Records from a data source:
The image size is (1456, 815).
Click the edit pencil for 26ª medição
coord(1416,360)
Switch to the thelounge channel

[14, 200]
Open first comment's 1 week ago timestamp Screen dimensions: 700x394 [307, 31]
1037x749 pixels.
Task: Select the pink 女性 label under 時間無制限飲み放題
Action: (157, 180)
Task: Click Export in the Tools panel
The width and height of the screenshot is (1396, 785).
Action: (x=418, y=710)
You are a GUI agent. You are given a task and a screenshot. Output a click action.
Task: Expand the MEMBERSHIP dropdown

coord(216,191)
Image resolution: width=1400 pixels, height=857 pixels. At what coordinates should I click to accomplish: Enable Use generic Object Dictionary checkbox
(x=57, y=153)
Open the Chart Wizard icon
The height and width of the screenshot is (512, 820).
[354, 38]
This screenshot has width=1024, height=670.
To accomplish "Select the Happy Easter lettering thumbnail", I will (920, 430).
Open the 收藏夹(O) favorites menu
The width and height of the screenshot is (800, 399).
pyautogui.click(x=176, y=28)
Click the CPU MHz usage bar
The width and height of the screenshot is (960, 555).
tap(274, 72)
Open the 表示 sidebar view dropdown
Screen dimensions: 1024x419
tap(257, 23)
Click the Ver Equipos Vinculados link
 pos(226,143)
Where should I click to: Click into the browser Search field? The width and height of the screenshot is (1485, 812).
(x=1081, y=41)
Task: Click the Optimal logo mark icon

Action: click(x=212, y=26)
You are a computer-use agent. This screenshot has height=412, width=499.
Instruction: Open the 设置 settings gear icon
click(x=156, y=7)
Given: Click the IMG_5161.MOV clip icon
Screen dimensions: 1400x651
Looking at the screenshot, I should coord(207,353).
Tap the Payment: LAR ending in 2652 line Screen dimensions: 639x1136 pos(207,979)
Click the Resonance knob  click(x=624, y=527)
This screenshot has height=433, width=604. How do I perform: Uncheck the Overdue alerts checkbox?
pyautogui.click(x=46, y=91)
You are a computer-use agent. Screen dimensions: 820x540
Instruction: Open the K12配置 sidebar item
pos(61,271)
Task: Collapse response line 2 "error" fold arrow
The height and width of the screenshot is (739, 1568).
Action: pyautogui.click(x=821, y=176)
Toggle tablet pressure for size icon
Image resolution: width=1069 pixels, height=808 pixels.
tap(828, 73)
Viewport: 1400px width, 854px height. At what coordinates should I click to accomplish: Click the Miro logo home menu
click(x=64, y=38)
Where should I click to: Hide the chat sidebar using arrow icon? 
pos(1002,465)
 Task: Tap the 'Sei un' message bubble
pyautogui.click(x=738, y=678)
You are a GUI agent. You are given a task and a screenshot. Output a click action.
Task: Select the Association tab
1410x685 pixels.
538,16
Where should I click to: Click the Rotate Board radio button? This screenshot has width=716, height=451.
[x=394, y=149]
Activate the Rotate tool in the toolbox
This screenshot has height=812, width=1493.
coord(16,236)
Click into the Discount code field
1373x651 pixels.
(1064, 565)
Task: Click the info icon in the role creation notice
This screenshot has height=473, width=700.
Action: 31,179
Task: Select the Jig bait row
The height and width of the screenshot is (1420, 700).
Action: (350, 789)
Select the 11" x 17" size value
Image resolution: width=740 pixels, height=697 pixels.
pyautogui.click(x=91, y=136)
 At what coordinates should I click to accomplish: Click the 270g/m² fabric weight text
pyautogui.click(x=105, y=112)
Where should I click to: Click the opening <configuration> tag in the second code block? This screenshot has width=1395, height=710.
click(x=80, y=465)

Task description –
Go through the records and report each line that contains "computer".

Output of the task –
You are a computer-use agent. This screenshot has height=412, width=499.
You are a computer-use agent. Screen dimensions: 820x540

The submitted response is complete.